→ **Work required**: Copies of all lines that contain "column" are needed; take them from the data below.

→ **Data for processing**:
■ ■ ■ ■

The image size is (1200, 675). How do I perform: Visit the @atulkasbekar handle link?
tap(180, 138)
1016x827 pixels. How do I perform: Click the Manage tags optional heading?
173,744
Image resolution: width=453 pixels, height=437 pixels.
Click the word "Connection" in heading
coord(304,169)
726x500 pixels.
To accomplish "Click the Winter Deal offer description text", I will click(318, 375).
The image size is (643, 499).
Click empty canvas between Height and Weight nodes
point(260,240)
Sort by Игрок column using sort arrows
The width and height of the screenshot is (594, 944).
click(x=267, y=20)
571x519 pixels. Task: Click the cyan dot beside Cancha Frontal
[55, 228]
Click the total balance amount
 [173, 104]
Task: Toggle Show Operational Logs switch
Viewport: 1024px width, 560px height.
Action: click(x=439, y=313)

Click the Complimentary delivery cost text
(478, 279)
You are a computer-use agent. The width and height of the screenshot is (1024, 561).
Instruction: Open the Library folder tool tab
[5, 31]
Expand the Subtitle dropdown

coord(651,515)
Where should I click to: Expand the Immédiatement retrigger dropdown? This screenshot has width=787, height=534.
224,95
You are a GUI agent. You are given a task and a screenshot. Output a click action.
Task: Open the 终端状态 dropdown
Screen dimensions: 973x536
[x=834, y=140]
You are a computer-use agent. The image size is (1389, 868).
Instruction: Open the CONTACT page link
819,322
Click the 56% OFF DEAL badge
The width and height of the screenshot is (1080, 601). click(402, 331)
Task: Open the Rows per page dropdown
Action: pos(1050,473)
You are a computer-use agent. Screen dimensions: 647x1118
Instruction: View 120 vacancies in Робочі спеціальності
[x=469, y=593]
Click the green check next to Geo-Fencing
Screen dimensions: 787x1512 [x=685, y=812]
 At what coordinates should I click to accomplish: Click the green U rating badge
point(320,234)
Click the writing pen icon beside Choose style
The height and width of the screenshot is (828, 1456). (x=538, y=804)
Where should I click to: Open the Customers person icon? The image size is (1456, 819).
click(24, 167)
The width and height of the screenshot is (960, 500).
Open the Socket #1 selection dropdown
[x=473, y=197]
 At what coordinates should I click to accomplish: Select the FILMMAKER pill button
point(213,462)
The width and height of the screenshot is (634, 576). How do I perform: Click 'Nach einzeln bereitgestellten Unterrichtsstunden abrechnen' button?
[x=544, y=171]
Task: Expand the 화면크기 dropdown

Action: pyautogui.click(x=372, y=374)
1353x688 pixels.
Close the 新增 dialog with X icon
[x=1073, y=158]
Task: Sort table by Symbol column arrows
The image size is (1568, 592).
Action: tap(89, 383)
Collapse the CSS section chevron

■ ■ ■ ■

→ **Output below**:
Sort by Игрок column using sort arrows
Task: Sort table by Symbol column arrows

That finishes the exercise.